Carlos Alcaraz Garfia (born 5 May 2003) is a Spanish professional tennis player. He is currently ranked as the world No. 1 player in men's singles by the Association of Tennis Professionals (ATP). Alcaraz has won eight ATP Tour-level singles titles, including the 2022 US Open and three Masters 1000 titles. With the US Open win, Alcaraz became the youngest man to top the singles rankings at 19 years, 4 months and 6 days old, and the first teenager in the Open Era to top the men's rankings.

As a junior, Alcaraz was ranked as high as world No. 22 and won two titles on the ITF Junior Circuit. After turning professional in 2018, he won three titles on the ITF Men's World Tennis Tour and four on the ATP Challenger Tour and broke into the top 100 in rankings in May 2021. Two months later, Alcaraz reached his first ATP Tour final at the 2021 Croatia Open, an ATP 250 tournament, where he won his first title. He later entered the top 50 after reaching the quarterfinals at the following US Open and won the year-end 2021 Next Generation ATP Finals in Milan. After winning his first ATP 500 title at the Rio Open in February 2022, Alcaraz won his first Masters 1000 title at the Miami Open and his second ATP 500 title at the Barcelona Open in April, propelling him into the top 10.

Early life
Carlos Alcaraz Garfia was born on May 5, 2003, in El Palmar, Murcia, Spain to parents Carlos Alcaraz González and Virginia Garfia Escandón. He has three siblings. He started playing tennis at the Real Sociedad Club de Campo de Murcia where his father was the tennis academy director. In 2018, he began playing at Juan Carlos Ferrero's Equelite JC Ferrero Sport Academy.

Professional career

2020: ATP debut
In February 2020, at the age of 16, Alcaraz made his ATP main-draw debut at the Rio Open after receiving a wildcard for the singles main draw. There, he defeated Albert Ramos Viñolas. Alcaraz was ultimately defeated in the second round by Federico Coria.

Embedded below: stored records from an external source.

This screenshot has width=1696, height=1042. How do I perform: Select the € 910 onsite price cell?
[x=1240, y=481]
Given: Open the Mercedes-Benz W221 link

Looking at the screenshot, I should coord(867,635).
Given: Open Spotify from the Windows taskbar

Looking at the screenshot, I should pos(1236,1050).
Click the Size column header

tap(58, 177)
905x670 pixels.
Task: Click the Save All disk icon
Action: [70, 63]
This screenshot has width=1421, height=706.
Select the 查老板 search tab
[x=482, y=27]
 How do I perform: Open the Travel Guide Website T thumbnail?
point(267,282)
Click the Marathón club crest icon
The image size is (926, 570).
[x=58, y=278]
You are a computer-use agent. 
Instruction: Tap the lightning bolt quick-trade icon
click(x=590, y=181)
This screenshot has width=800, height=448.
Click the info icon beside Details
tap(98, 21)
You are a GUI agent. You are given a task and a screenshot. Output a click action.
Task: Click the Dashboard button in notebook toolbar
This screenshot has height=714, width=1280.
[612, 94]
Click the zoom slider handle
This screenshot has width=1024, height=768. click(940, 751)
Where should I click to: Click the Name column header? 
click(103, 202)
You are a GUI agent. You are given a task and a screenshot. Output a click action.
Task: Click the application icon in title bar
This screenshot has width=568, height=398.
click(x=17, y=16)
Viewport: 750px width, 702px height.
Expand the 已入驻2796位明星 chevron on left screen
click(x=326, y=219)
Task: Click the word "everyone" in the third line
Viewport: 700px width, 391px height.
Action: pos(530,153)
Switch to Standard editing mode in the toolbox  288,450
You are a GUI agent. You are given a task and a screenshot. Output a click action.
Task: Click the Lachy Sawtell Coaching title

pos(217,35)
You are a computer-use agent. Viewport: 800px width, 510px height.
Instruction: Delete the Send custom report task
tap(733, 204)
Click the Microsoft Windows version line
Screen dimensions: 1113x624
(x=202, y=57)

2021: First title, Next Gen champion, top 35

At age 17, Alcaraz qualified for the main draw of the Australian Open, making him the youngest participant in the men's singles. He won his Grand Slam debut defeating fellow qualifier Botic van de Zandschulp in straight sets before losing in the second round to Mikael Ymer.

Alcaraz became the youngest match winner in the Madrid Open's history, defeating Adrian Mannarino as a wildcard and breaking then-18-year-old Rafael Nadal’s record from 2004. In the second round, he lost to five-time champion Nadal on Alcaraz's 18th birthday.
By winning the biggest title of his career until then at the 2021 Open de Oeiras III Challenger tournament, he entered the top 100 as the youngest player at the age of 18 on 24 May 2021.

At the French Open, Alcaraz reached the third round of a Grand Slam for the first time in his career by defeating Nikoloz Basilashvili.

In July 2021, he reached his first ATP final at the 2021 Croatia Open Umag, defeating top seed Albert Ramos-Viñolas. He then won his maiden ATP title by defeating Richard Gasquet and becoming the youngest tour-level champion since 18-year-old Kei Nishikori won the Delray Beach Open in 2008. Alcaraz was the youngest Spaniard to win an ATP Tour title since Nadal claimed his first trophy in Sopot in 2004.

At Wimbledon, he lost in the second round to Daniil Medvedev. At the Winston-Salem Open, Alcaraz reached the round of 16 defeating qualifier Alexei Popyrin, and his second tour-level quarterfinal of the season defeating fourth seed Marton Fucsovics. He defeated Marcos Giron to reach the semifinals, where he lost to Mikael Ymer.

At the US Open, Alcaraz defeated world No. 3 Stefanos Tsitsipas in a fifth-set tiebreak to reach the fourth round in the biggest win of his career. At 18 years of age, Alcaraz became the youngest man in a Grand Slam fourth round since 17-year-old Andrei Medvedev at the 1992 French Open, and the youngest man in the US Open fourth round since 17-year-old Michael Chang and 18-year-old Pete Sampras in 1989. He then reached the quarterfinals by defeating qualifier Peter Gojowczyk. Alcaraz became the youngest US Open men's quarterfinalist in the Open Era, the youngest at the tournament since 18-year-old Thomaz Koch in 1963, and the youngest Grand Slam men's singles quarterfinalist since 18-year-old Michael Chang at the 1990 French Open. He then lost to Félix Auger-Aliassime via retirement in the second set in the quarterfinals after injuring his leg.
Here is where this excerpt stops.